*** Records for the exercise

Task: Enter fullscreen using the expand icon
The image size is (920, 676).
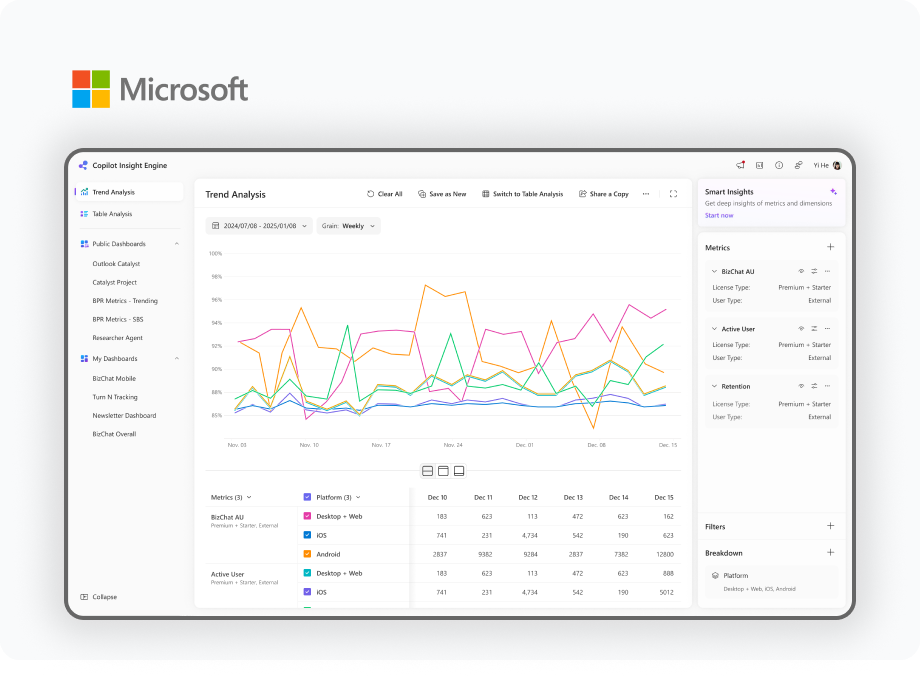Action: [673, 194]
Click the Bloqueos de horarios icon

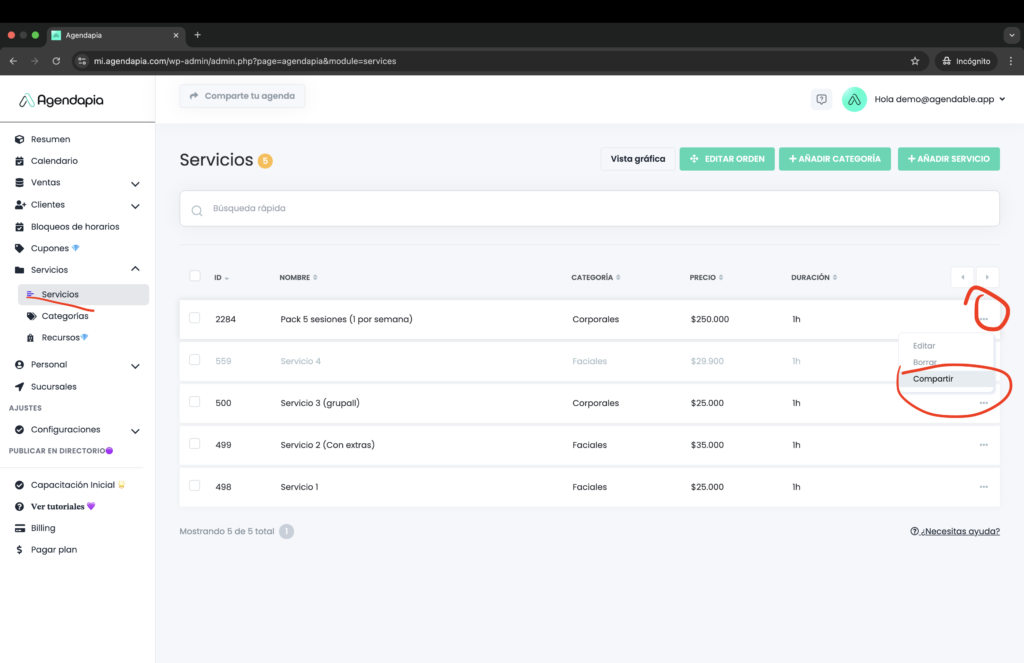(20, 227)
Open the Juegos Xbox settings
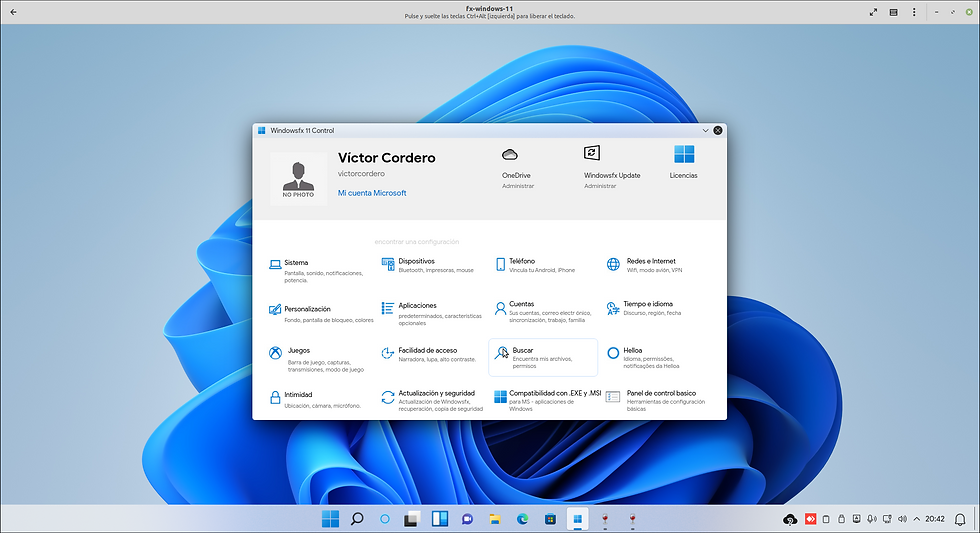 [x=298, y=351]
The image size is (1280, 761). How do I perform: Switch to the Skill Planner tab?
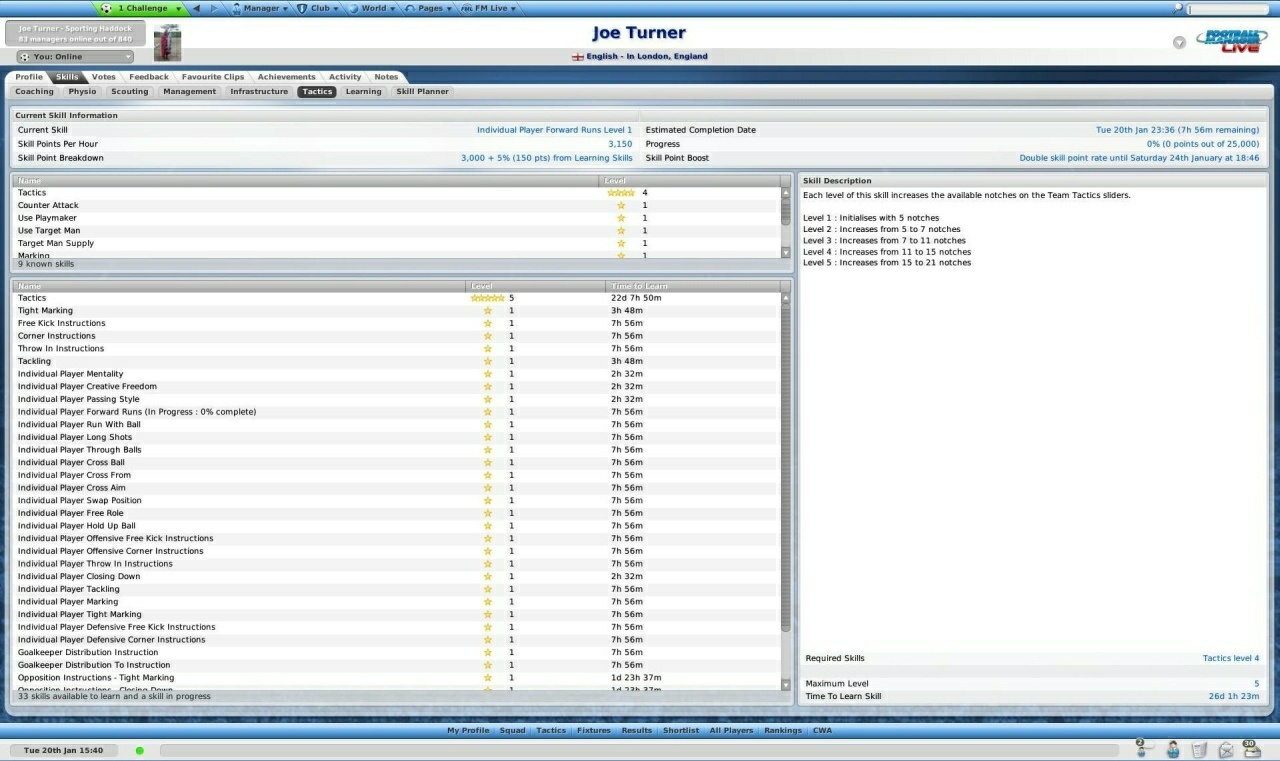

******

» Exercise instructions
Present the lines of the entries above as a numbered list, skipping blank lines and leaving the pictures out.

» Exercise answer
1. Task: Enter fullscreen using the expand icon
2. The image size is (920, 676).
3. Action: [673, 194]
4. Click the Bloqueos de horarios icon
5. (20, 227)
6. Open the Juegos Xbox settings
7.  [x=298, y=351]
8. The image size is (1280, 761). How do I perform: Switch to the Skill Planner tab?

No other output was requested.